** EXERCISE **
Format each line of the entries as a string in a JSON list, one string per line, skipping blank lines.

** A run of records **
:::::

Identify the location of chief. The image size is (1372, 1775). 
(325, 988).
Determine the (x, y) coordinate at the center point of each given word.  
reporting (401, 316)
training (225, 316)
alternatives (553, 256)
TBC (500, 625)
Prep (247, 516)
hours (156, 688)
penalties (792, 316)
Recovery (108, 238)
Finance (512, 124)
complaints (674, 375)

:::::

** COMPLETE OUTPUT **
[
  "Identify the location of chief. The image size is (1372, 1775). ",
  "(325, 988).",
  "Determine the (x, y) coordinate at the center point of each given word.  ",
  "reporting (401, 316)",
  "training (225, 316)",
  "alternatives (553, 256)",
  "TBC (500, 625)",
  "Prep (247, 516)",
  "hours (156, 688)",
  "penalties (792, 316)",
  "Recovery (108, 238)",
  "Finance (512, 124)",
  "complaints (674, 375)"
]